[Saved entries]
□ □ □ □ □
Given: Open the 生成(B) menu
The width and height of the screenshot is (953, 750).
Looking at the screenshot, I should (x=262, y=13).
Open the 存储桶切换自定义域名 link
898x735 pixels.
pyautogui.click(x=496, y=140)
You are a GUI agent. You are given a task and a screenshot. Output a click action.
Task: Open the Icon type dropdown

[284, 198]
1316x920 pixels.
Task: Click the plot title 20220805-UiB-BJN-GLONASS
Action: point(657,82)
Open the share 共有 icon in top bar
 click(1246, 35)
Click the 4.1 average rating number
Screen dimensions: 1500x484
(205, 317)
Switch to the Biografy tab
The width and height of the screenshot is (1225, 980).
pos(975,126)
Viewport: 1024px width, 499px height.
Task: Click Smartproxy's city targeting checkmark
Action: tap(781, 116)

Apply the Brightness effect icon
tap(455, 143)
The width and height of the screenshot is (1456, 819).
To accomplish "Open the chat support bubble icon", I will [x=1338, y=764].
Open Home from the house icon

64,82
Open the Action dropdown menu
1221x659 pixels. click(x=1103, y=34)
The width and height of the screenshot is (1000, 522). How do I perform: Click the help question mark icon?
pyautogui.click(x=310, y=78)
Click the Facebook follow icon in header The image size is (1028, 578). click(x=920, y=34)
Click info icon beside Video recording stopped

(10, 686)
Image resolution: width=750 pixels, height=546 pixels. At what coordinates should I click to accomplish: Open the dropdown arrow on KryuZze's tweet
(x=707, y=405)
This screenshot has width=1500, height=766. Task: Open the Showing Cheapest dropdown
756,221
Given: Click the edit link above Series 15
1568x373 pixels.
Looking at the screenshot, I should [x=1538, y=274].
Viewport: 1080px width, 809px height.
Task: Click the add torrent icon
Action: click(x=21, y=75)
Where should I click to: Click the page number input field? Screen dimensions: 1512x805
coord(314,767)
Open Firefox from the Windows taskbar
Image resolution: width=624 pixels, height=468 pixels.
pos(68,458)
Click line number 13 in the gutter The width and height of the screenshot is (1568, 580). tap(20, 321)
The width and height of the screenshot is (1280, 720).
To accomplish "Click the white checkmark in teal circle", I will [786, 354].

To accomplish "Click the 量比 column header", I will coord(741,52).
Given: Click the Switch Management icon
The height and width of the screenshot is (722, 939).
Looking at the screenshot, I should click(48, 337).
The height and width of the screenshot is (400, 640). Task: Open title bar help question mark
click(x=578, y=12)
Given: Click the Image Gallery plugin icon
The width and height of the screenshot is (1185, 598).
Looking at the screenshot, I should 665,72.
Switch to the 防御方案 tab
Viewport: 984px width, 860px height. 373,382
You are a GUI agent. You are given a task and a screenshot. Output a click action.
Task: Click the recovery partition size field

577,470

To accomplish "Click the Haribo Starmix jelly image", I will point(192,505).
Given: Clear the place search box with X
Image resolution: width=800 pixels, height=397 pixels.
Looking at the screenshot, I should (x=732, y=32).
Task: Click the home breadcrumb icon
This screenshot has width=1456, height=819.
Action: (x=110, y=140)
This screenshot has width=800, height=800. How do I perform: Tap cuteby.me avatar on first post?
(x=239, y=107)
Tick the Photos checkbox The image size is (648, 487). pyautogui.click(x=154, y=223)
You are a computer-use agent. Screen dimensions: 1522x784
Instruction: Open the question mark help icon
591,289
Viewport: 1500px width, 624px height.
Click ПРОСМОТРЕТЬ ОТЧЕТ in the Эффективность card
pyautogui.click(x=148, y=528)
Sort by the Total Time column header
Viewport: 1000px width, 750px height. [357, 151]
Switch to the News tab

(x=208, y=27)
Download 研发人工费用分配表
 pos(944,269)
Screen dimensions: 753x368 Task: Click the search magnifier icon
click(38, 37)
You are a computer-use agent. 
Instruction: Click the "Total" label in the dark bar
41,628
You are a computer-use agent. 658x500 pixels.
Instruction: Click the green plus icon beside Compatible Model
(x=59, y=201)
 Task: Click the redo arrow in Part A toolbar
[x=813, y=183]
□ □ □ □ □
• Exercise aim: Return every line of the preceding records in which the word "link" appears.

• Expected output:
Open the 存储桶切换自定义域名 link
Given: Click the edit link above Series 15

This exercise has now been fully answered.